— BEGIN DATA PROVIDED —

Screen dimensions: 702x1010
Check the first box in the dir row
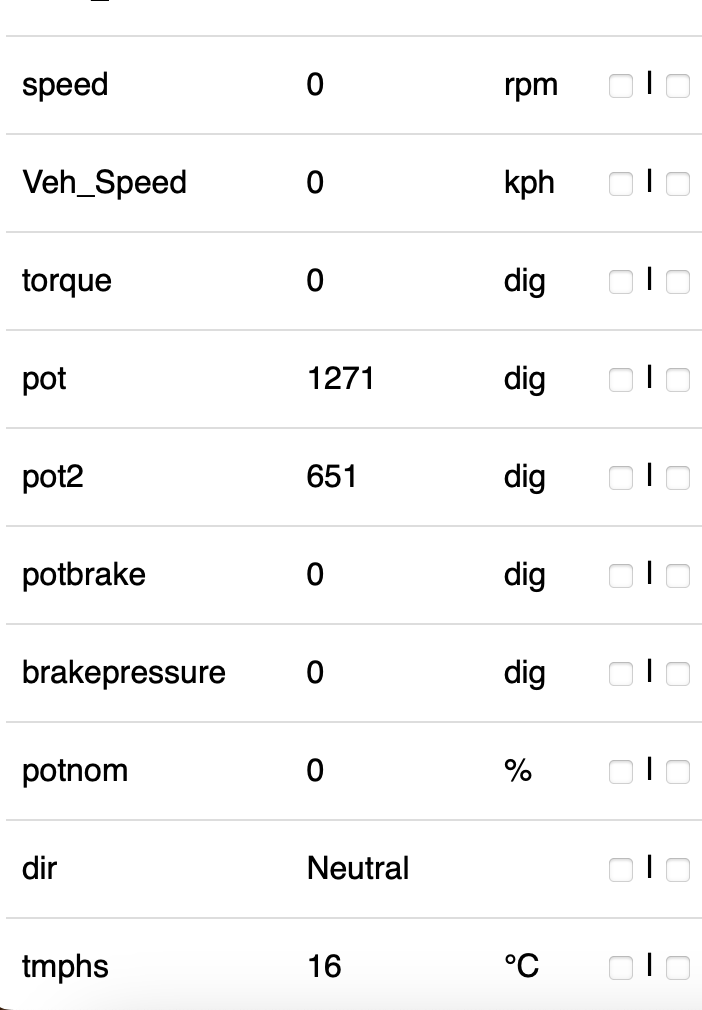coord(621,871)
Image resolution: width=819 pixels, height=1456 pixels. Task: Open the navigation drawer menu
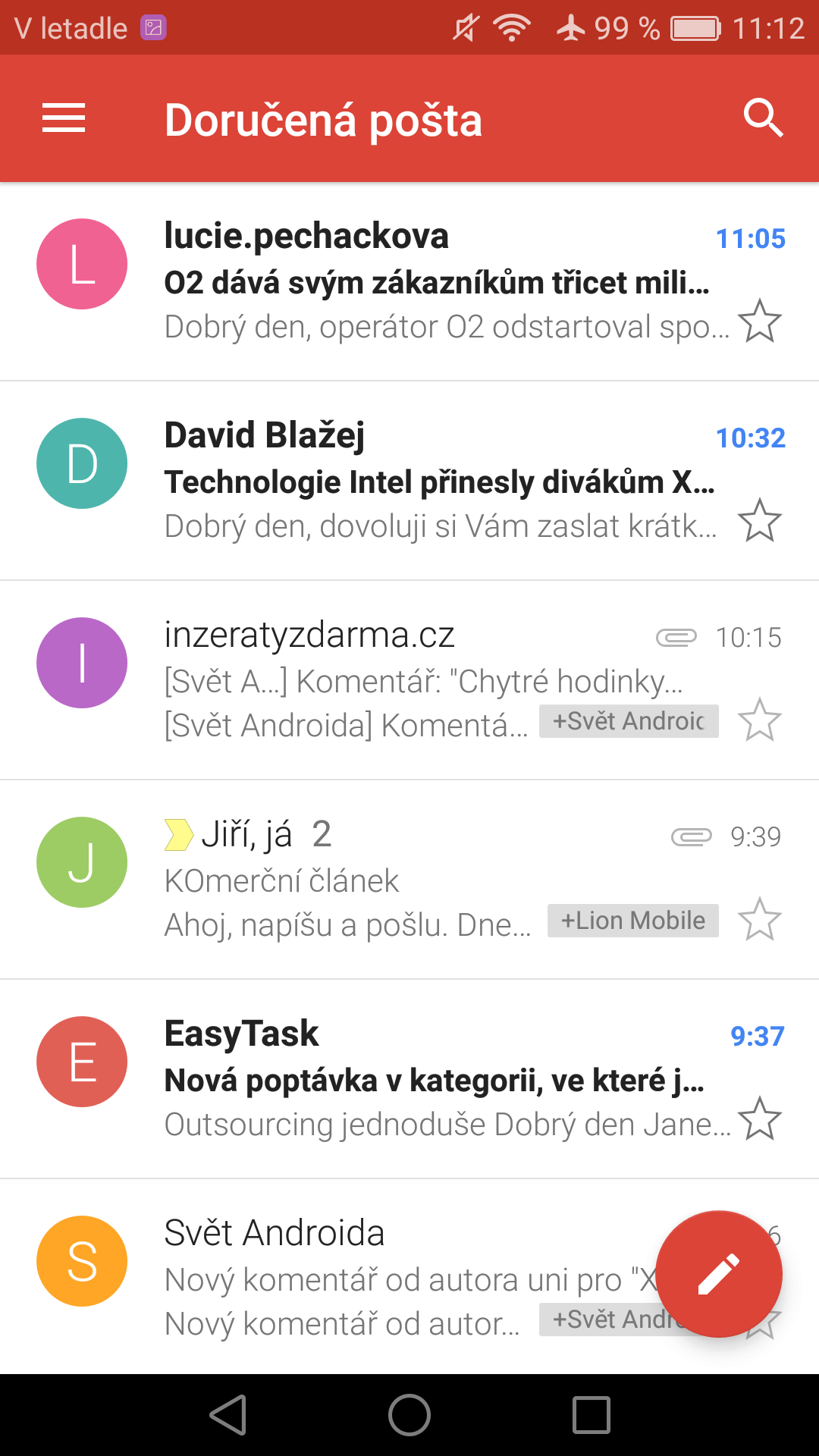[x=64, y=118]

— END DATA PROVIDED —
— BEGIN DATA PROVIDED —

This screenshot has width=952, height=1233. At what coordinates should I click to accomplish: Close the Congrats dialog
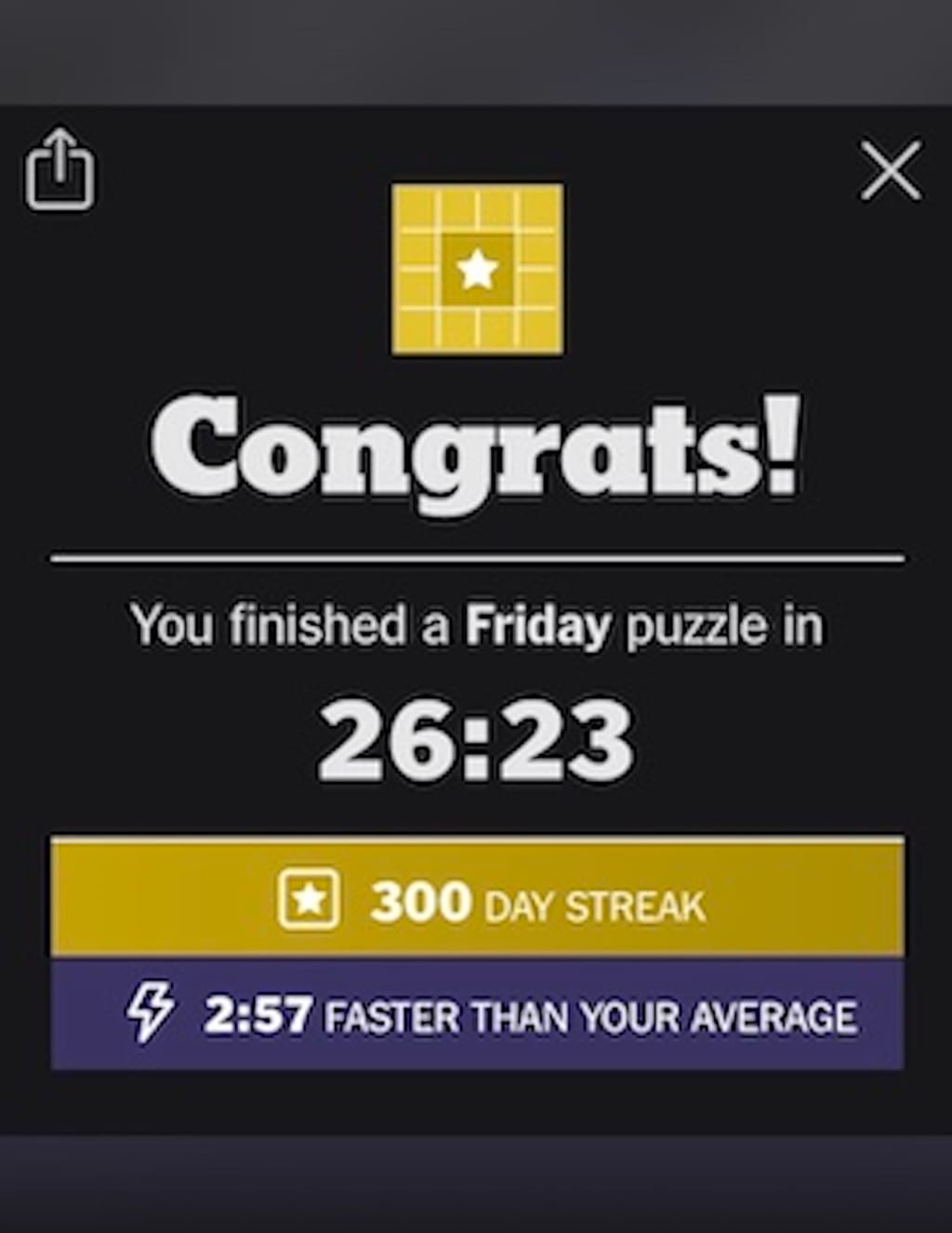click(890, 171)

— END DATA PROVIDED —

- [GOAL] Please write out, word for word, the lines starting with the one containing "This screenshot has" and going on through the one containing "click(890, 171)". Leave the pictures out.

- [TASK OUTPUT]
This screenshot has width=952, height=1233. At what coordinates should I click to accomplish: Close the Congrats dialog
click(890, 171)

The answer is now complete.